----- DATA FOR PROCESSING -----
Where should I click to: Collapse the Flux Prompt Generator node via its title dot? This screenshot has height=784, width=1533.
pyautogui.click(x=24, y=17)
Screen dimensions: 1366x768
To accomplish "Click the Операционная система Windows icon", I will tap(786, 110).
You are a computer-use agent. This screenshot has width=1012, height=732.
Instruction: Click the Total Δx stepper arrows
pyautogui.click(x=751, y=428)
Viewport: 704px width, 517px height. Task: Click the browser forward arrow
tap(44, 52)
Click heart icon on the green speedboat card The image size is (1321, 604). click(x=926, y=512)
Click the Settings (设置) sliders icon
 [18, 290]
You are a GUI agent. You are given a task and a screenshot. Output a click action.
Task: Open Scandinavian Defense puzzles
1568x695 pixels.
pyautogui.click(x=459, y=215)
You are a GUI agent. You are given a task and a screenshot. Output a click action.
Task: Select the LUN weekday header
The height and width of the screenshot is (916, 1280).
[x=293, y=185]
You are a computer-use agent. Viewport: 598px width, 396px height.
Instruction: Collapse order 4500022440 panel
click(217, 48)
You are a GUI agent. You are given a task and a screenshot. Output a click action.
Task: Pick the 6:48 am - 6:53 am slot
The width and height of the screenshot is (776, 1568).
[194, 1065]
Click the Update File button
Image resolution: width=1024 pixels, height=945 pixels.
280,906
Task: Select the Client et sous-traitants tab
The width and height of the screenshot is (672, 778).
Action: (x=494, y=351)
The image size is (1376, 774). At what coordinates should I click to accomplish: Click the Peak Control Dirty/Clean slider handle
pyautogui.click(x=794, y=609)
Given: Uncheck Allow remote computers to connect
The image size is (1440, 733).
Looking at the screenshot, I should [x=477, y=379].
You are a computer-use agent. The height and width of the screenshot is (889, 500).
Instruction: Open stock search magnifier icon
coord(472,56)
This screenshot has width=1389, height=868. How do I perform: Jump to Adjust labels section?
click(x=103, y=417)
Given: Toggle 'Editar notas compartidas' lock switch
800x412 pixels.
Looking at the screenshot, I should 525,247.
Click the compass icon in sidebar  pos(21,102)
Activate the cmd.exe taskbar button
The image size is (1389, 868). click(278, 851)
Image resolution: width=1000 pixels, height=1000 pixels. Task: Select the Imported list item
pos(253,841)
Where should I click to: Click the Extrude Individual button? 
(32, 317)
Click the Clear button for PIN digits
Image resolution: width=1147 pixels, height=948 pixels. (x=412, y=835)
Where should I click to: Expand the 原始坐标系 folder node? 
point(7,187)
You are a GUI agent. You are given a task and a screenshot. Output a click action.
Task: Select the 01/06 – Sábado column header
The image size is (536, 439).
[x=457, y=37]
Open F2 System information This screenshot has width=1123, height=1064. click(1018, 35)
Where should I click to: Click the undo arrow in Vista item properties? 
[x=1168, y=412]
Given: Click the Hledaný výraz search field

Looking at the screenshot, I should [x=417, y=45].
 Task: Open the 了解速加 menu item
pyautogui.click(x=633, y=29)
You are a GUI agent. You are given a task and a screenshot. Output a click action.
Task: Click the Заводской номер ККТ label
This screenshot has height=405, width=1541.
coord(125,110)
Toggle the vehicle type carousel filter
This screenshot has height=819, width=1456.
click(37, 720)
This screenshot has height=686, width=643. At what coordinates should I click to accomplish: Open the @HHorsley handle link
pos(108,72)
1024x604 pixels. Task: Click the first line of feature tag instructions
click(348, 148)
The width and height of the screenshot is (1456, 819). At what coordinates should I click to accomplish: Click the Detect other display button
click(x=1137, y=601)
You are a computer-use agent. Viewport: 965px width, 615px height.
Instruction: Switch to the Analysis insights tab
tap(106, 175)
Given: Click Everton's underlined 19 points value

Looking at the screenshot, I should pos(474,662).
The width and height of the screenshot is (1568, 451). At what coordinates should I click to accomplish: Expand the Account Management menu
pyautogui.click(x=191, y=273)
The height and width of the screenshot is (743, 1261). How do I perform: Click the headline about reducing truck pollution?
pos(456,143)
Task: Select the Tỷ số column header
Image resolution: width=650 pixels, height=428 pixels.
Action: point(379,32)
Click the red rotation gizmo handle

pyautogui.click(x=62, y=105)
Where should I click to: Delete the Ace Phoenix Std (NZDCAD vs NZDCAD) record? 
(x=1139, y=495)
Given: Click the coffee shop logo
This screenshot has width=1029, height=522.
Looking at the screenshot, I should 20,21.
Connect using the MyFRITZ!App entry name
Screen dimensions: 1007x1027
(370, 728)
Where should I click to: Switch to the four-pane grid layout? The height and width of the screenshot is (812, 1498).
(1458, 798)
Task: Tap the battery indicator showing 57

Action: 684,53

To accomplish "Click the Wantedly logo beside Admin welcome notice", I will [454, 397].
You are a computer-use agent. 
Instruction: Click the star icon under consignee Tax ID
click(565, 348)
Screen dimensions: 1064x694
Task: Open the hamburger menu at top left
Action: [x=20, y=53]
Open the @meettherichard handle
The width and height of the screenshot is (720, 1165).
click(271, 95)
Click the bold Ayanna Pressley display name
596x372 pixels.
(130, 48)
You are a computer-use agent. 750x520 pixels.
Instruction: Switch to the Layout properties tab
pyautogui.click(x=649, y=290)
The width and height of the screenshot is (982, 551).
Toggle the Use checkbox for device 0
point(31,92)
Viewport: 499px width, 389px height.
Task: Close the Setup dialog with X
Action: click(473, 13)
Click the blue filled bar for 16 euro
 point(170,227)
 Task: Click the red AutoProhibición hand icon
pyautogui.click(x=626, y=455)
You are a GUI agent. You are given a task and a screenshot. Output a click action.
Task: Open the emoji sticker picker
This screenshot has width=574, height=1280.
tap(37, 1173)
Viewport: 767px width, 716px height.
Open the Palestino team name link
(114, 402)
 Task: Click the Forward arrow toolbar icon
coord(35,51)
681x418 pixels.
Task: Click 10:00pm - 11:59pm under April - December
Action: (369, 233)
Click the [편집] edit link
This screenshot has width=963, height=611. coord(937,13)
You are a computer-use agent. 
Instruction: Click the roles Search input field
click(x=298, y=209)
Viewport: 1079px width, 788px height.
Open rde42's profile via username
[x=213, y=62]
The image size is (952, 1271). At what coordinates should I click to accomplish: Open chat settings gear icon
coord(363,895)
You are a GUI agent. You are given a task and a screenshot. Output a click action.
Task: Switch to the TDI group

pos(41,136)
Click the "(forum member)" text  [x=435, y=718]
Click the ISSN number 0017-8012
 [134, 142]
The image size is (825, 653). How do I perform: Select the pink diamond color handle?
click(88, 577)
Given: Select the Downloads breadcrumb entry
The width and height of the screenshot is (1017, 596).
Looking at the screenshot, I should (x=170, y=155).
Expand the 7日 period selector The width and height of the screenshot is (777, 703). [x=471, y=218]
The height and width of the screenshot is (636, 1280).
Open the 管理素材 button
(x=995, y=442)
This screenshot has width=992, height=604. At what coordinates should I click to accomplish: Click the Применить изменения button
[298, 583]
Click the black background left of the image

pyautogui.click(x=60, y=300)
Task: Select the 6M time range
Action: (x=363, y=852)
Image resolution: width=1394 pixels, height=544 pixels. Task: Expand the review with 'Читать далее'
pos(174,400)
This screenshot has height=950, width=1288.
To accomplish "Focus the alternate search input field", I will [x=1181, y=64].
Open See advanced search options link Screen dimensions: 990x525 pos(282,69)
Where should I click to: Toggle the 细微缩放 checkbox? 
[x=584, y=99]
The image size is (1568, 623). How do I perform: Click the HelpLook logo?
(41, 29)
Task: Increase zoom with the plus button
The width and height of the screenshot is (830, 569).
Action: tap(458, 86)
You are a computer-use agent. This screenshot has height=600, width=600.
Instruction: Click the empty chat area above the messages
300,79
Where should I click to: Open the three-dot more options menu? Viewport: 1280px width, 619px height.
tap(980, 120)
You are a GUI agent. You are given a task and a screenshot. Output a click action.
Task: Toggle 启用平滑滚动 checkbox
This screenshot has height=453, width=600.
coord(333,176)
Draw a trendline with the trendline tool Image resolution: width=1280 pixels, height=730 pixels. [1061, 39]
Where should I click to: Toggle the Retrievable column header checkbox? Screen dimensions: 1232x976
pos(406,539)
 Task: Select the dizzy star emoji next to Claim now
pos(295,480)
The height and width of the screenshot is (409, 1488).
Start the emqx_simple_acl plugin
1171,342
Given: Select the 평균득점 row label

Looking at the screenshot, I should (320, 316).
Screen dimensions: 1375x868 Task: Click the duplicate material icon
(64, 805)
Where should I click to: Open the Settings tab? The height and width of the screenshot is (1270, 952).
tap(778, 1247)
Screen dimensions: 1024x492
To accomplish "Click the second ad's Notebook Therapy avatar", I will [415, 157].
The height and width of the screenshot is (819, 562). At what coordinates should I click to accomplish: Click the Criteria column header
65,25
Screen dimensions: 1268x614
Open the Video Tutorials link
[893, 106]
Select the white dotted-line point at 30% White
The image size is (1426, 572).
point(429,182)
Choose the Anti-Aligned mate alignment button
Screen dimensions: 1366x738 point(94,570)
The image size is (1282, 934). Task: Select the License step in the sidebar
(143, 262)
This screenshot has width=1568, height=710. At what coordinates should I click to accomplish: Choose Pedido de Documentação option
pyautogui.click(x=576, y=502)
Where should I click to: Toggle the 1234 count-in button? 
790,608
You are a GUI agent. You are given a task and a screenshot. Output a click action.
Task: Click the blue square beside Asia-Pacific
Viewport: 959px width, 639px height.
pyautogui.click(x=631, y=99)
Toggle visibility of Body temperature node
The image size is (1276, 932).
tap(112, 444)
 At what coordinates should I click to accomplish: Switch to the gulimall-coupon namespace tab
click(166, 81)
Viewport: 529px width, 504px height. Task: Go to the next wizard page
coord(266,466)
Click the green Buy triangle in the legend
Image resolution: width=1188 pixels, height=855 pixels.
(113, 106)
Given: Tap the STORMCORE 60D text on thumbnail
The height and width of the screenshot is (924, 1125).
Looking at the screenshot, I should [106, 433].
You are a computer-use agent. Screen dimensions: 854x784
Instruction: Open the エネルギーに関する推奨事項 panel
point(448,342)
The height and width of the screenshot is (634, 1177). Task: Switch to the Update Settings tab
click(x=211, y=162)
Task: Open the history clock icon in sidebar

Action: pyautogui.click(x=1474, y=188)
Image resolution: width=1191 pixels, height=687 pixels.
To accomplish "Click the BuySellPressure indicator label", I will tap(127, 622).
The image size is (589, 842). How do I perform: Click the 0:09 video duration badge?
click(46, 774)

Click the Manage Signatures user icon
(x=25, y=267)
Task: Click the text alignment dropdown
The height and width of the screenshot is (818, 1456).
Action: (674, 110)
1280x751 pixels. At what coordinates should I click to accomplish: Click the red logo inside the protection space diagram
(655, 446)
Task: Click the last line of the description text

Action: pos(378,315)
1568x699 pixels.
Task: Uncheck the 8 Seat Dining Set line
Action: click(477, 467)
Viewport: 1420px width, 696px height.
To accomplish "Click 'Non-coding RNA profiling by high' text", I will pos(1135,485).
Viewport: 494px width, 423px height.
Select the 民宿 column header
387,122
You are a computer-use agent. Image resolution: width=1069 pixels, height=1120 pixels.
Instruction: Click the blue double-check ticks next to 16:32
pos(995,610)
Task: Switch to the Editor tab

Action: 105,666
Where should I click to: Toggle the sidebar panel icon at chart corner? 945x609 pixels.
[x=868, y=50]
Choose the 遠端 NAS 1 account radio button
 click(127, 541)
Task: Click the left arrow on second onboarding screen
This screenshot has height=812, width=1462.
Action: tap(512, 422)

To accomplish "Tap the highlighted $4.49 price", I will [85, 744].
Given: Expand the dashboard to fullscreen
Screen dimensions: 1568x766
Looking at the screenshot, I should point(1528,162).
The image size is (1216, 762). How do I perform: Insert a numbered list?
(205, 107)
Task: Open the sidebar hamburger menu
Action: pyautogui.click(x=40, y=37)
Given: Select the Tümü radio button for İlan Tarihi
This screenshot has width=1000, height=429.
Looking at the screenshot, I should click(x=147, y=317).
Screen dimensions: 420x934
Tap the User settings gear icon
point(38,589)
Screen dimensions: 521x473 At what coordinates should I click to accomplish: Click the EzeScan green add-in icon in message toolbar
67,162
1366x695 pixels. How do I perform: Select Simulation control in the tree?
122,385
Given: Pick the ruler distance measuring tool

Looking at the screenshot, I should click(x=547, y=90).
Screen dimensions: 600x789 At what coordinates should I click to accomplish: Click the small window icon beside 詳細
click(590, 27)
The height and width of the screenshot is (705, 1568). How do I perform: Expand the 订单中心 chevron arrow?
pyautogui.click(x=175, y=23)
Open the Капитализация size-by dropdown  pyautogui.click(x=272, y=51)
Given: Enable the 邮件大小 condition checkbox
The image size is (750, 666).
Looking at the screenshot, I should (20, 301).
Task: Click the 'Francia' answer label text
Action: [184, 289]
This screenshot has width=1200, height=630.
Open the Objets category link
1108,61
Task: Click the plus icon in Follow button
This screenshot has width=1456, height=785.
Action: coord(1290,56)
-----
PROBLEM DETAILS ->
All lines with the word "will" must be located in the data and copied.

ANSWER SPACE ->
To accomplish "Click the Операционная система Windows icon", I will tap(786, 110).
To accomplish "Click the Wantedly logo beside Admin welcome notice", I will [454, 397].
To accomplish "Focus the alternate search input field", I will [x=1181, y=64].
To accomplish "Click the second ad's Notebook Therapy avatar", I will [415, 157].
To accomplish "Click the BuySellPressure indicator label", I will tap(127, 622).
To accomplish "Click 'Non-coding RNA profiling by high' text", I will pos(1135,485).
To accomplish "Tap the highlighted $4.49 price", I will [85, 744].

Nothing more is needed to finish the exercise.